Traffic patterns

Different traffic patterns require different autoscaling configurations. Identify your pattern below for recommended starting settings.

These are starting points, not final answers. Monitor your deployment’s performance and adjust based on observed behavior. See Autoscaling for parameter details.

Identify your pattern

Not sure which pattern you have? Check your metrics:

Go to your model’s Metrics tab in the Baseten dashboard.
Look at Inference volume and Replicas over the past week.
Compare to the patterns below.

You see…	Your pattern is…
Frequent small spikes that quickly return to baseline	Jittery
Sharp jumps that stay high for a while	Bursty
Long flat periods with occasional large bursts	Scheduled
Gradual rises and falls, smooth curves	Steady

Some workloads are a mix of patterns. If your traffic has both smooth diurnal patterns AND occasional bursts, optimize for the bursts (they cause the most pain) and accept slightly higher cost during steady periods.

Jittery traffic

Small, frequent spikes that quickly return to baseline.

Characteristics

Baseline replica count is steady, but spikes up by 2x several times per hour.
Spikes are short-lived and return to baseline quickly.
Often not real load growth, just temporary surges causing overreaction.

Common causes

Consumer products with intermittent usage bursts.
Traffic splitting or A/B testing with low percentages.
Polling clients with synchronized intervals.

Recommended settings

Parameter	Value	Why
Autoscaling window	2-5 minutes	Smooth out noise, avoid reacting to every spike
Scale-down delay	300-600s	Moderate stability
Target utilization	70%	Default is fine
Concurrency target	Benchmarked value	Start conservative

A longer autoscaling window averages out the jitter so the autoscaler doesn’t chase every small spike. You’re trading reaction speed for stability, which is acceptable when the spikes aren’t sustained load increases.

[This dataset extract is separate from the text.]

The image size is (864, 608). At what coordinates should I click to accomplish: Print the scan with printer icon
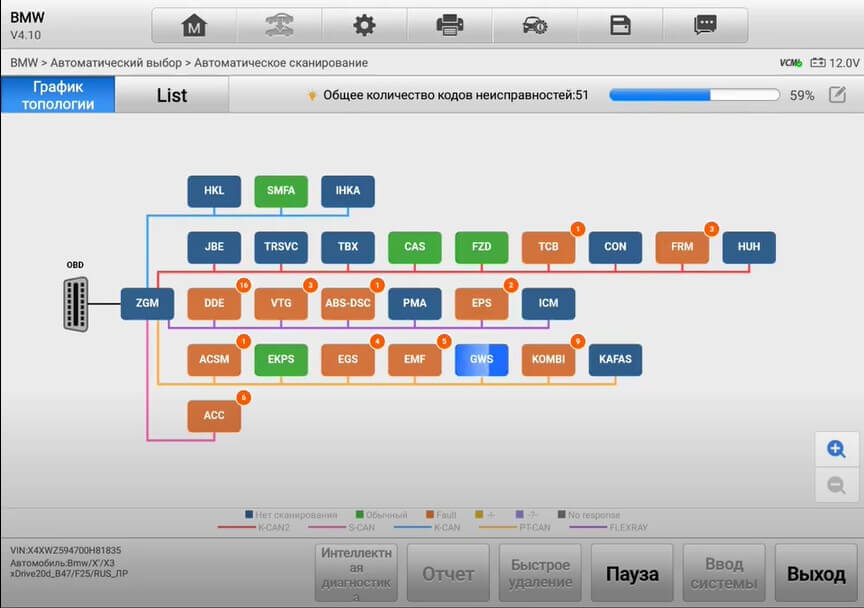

If you’re still seeing oscillation with these settings, increase the scale-down delay before lowering target utilization.

Bursty traffic

Characteristics

Traffic jumps sharply (2x+ within 60 seconds).
Stays high for a sustained period before dropping.
The “pain” is queueing and latency spikes while new replicas start.

Common causes

Daily morning ramp-up (users starting their day).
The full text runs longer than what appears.